● **Requirement**: Of the records that follow, copy only the lines from the line containing "Select Display as a menu under Pictures" to the line containing "Task: Close the dialog using CLOSE link", both included, exactly as written.

****************

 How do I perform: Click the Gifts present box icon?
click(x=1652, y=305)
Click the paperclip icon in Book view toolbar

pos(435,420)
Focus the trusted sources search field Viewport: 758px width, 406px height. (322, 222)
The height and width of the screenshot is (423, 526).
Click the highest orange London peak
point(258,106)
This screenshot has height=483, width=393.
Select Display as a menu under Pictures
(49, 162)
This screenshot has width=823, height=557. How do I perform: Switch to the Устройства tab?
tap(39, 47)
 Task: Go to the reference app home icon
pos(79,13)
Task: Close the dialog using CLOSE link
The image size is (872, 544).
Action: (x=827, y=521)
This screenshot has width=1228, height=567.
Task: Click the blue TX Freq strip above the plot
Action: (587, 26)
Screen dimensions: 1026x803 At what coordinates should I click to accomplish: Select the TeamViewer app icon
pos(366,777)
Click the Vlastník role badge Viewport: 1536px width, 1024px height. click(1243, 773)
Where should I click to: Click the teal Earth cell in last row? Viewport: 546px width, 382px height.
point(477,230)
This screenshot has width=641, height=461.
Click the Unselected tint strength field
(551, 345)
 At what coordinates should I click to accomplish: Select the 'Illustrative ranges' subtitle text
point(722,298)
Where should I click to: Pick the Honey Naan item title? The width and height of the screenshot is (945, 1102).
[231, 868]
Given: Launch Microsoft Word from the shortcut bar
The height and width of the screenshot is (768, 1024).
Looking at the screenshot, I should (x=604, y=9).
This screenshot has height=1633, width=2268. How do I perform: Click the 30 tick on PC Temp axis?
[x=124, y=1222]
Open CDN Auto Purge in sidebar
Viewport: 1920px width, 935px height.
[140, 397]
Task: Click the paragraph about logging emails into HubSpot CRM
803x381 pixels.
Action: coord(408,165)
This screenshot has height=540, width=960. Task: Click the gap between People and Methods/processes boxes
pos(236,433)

****************

● **Exercise result**:
Select Display as a menu under Pictures
(49, 162)
This screenshot has width=823, height=557. How do I perform: Switch to the Устройства tab?
tap(39, 47)
 Task: Go to the reference app home icon
pos(79,13)
Task: Close the dialog using CLOSE link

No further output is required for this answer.